A report from the New England Journal of Medicine describing events at a skilled care facility in the State of Washington, Presymptomatic SARS-CoV-2 Infections and Transmission in a Skilled Nursing Facility, explains why testing all residents will save many lives. An infected staff member introduced the virus to the facility in late February. The facility implemented measures to contain the virus–using more personal protective equipment when dealing with residents with symptoms; frequent temperature checks, no more communal activities; restrictions on visits. These measures did not stop the spread. On Mar 13, 23 residents tested positive. Just one week later, another 24 tested positive. By Apr 3, 15 of the 89 residents had died.

In the same issue of the journal, an editorial, Asymptomatic Transmission, the Achilles’ Heel of Current Strategies to Control Covid-19, notes that despite the precautions of the staff, the virus infected and killed so many residents because people who caught the virus started spreading it before they developed symptoms. As a result, the only sure way to limit its spread is to test everyone and isolate any resident or staff member who tests positive.

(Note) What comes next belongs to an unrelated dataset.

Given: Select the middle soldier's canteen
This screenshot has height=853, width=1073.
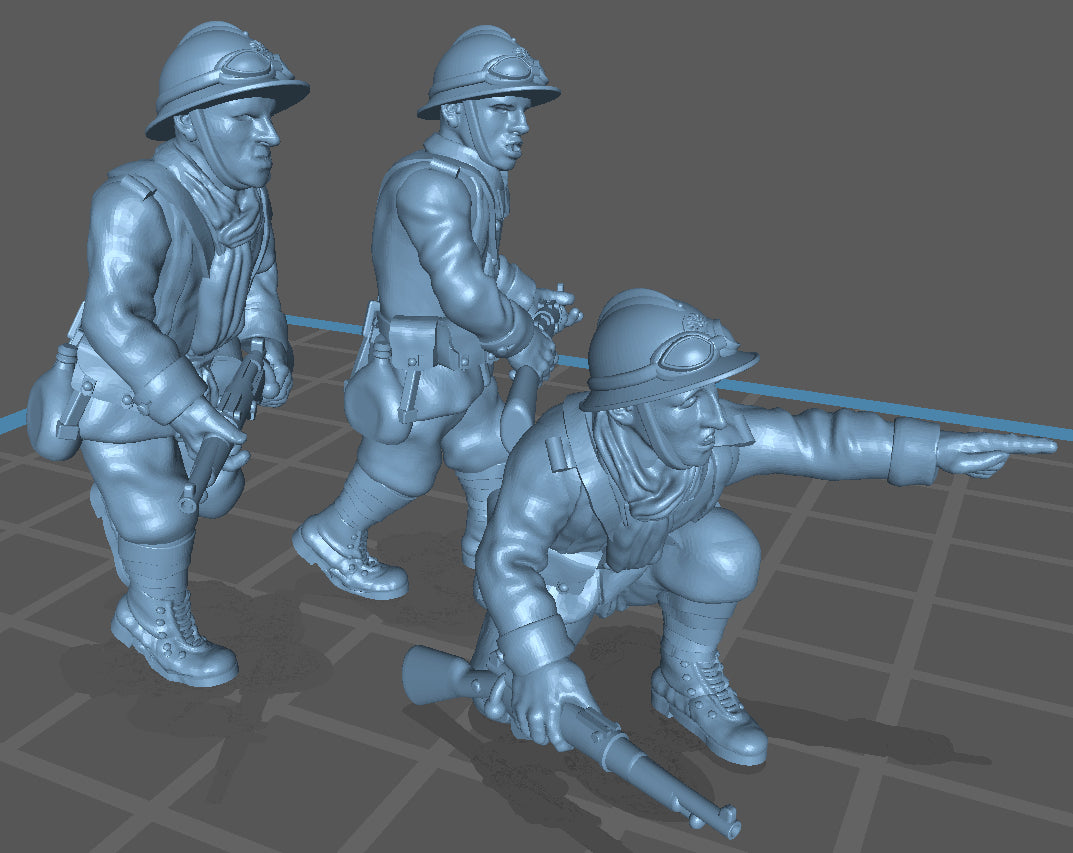Looking at the screenshot, I should click(370, 395).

2. Doctors, Nurses, EMTs, Other Health Care Professionals: 8.7 million per day

Background

This article, Prevalence of SARS-CoV-2 infection in previously undiagnosed health care workers at the onset of the U.S. COVID-19 epidemic, reports that 7.3% of the health care workers in an academic medical system, none of whom had any symptoms, tested positive for the virus at a time when the prevalence among the general public was less than 0.5%.

To protect health care workers from infection by asymptomatic colleagues, to protect the public, and to restore the confidence that will be needed for everyone to go see health care professionals and get the care they need, we should start testing everyone who works in health care before they start their shift and keep testing this often until we are sure that the prevalence of infection is close to zero.

3. Health Care Support Occupations

Because many (but not all) of the supporting occupations tend to not to be on the front line of patient care and hence are less exposed to infection by patients, it might be reasonable to start by testing them once a week.

4. Patients who Visit a Health Care Provider

To protect health care workers from infected patients and to protect patients from one another, it might be best to test all patients at an offsite location before they go to the clinic or doctor’s office; and to have special isolation areas where that patients who are positive can wait to be seen.

5. Protective Service Occupations (Police, Fire, TSA)

Background

There is very little systematic data on rates of infection for these workers. On Apr. 19, the New York Police Department reported that about 11% of its members had tested positive, but given the high prevalence in NYC, it is not clear if this rate of infection is higher than the rate for the general population. The Fire Department of the City of Chicago, reported that it has been testing some of its members. As of Apr 29, 151 from a force of 4627, roughly 3%, have tested positive, but in Chicago, the Fire Department includes EMTs, who are classified under item 2 above and are likely to have a higher infection rate than other members of the Fire Department.)

6. Manufacturing, Food Products

Background

On Apr. 28, the union that represents workers at meatpacking plants reported that 20 workers have died from covid-19. If the infection fatality rate is between 0.5% and 1.0%, this implies that between 2-4000 workers have been infected. It also reported that there are about 35,000 workers at the 22 plants that had closed.

7. Members of the Armed Forces

Background

On Apr. 22, CNN reported that sailors on 26 US Navy warships are infected with the coronavirus and that 3600 members of the armed services have tested positive.